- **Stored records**
Segment Open
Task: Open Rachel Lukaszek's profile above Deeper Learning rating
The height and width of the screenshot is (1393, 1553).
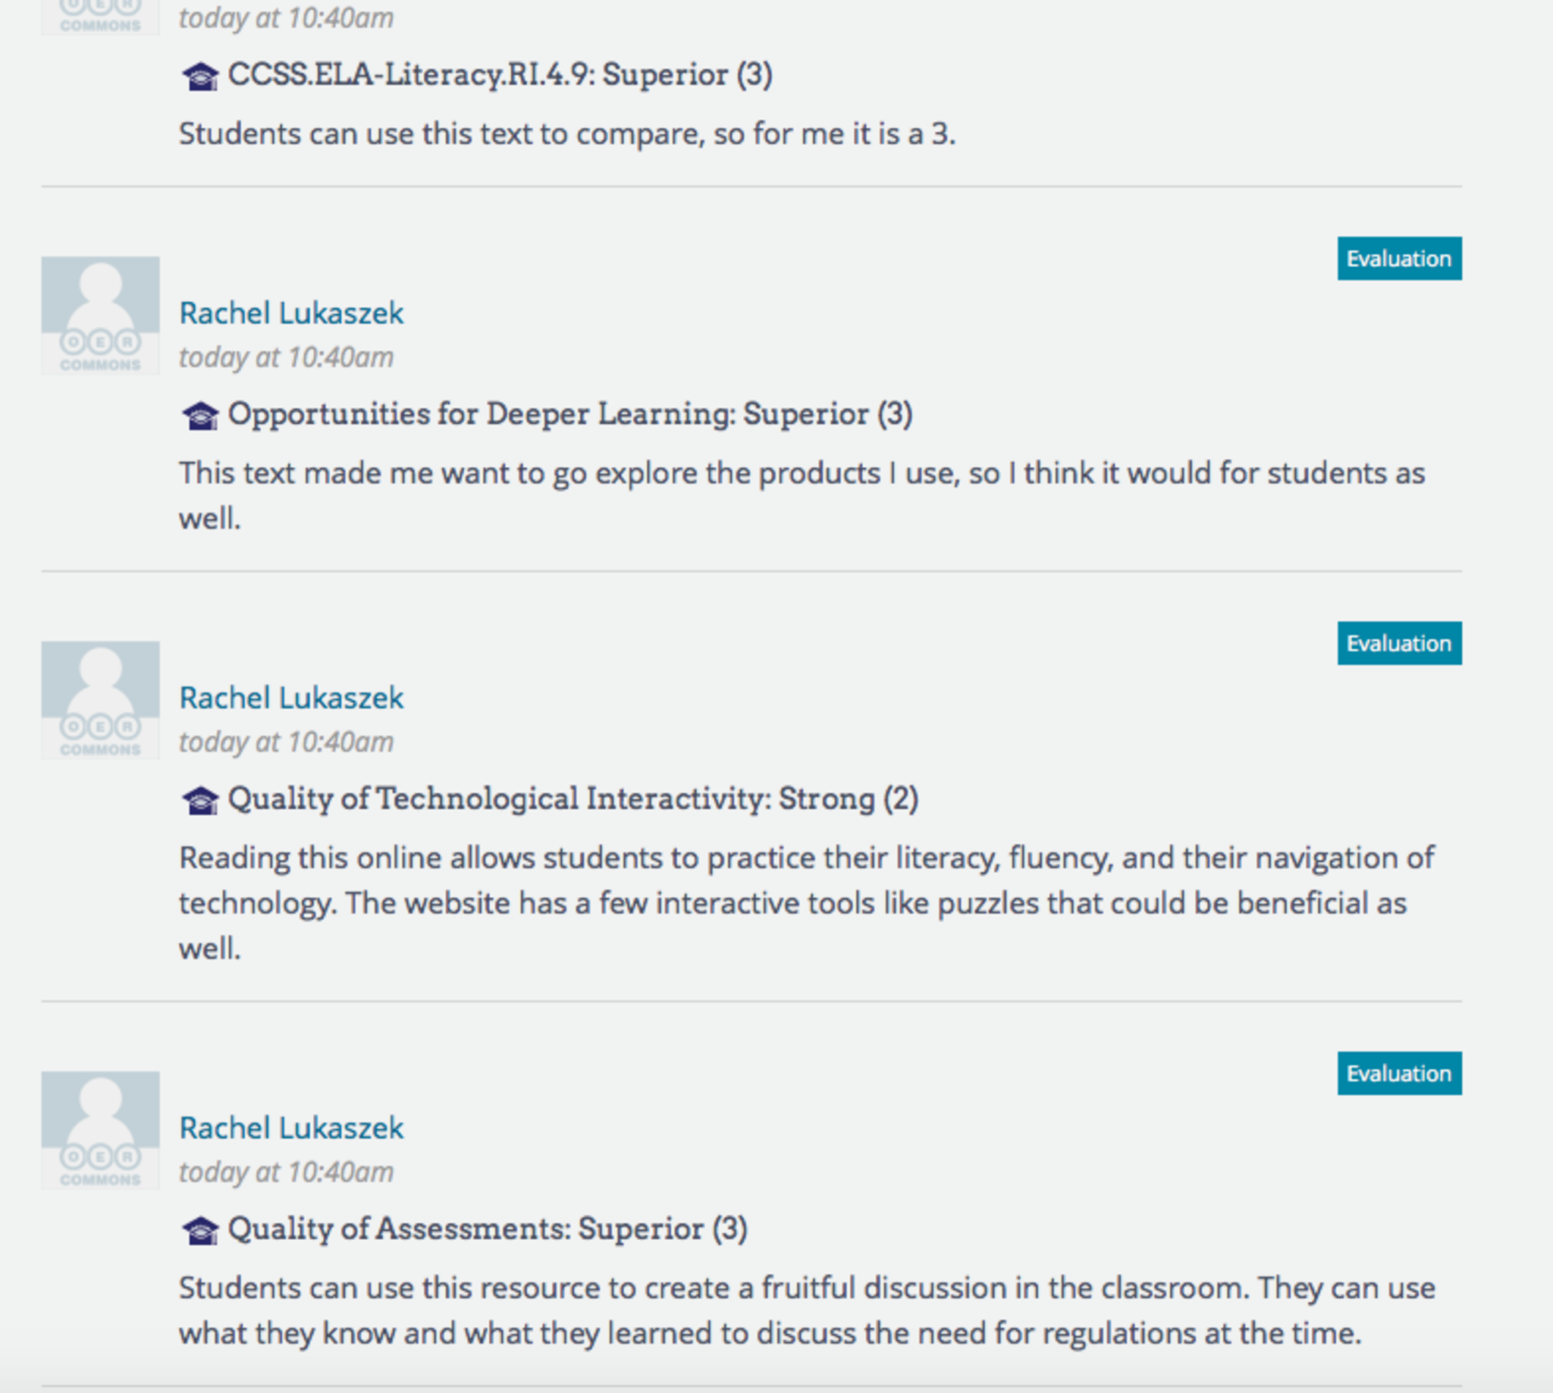Action: tap(291, 313)
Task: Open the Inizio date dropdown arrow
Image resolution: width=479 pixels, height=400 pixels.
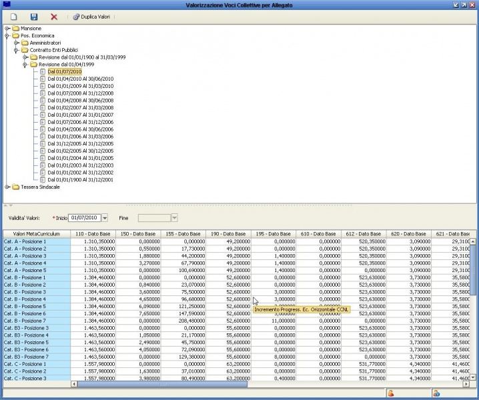Action: (103, 217)
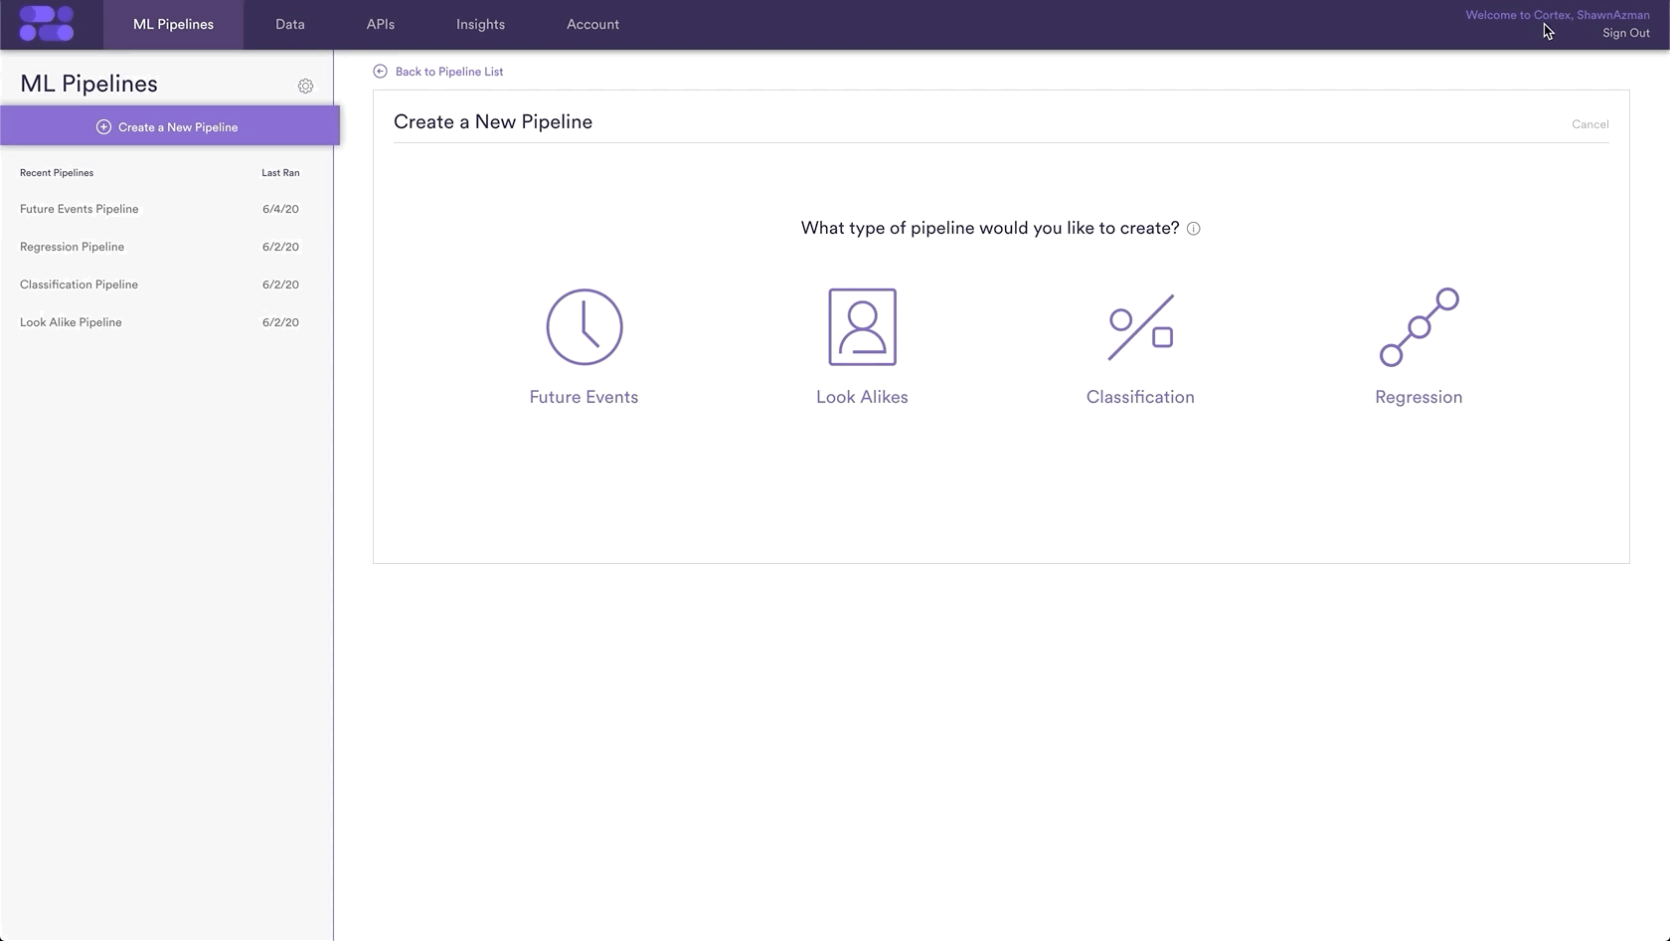
Task: Open Classification Pipeline in recent pipelines
Action: [80, 284]
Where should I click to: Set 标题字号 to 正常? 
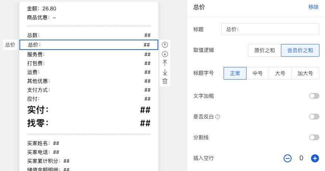point(235,73)
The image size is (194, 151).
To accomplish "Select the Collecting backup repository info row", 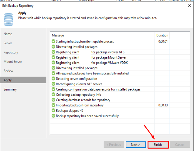I will (78, 94).
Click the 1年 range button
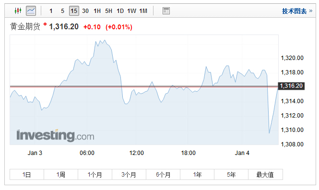319x190 pixels. click(197, 174)
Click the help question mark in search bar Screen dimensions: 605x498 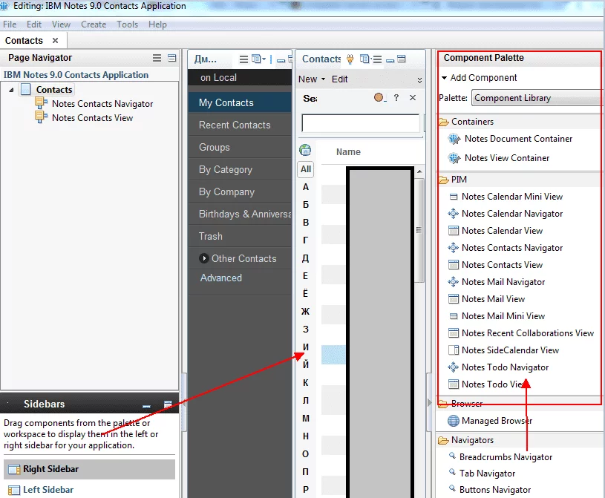[x=396, y=98]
Segment Closed
- **Exercise description**
Your reply should consist solely of the lines above, from the opening line through the line with "Task: Open the Inizio date dropdown arrow", reproduced exactly and without pictures.

- **Exercise output**
Task: Open Rachel Lukaszek's profile above Deeper Learning rating
The height and width of the screenshot is (1393, 1553).
Action: tap(291, 313)
Task: Open the Inizio date dropdown arrow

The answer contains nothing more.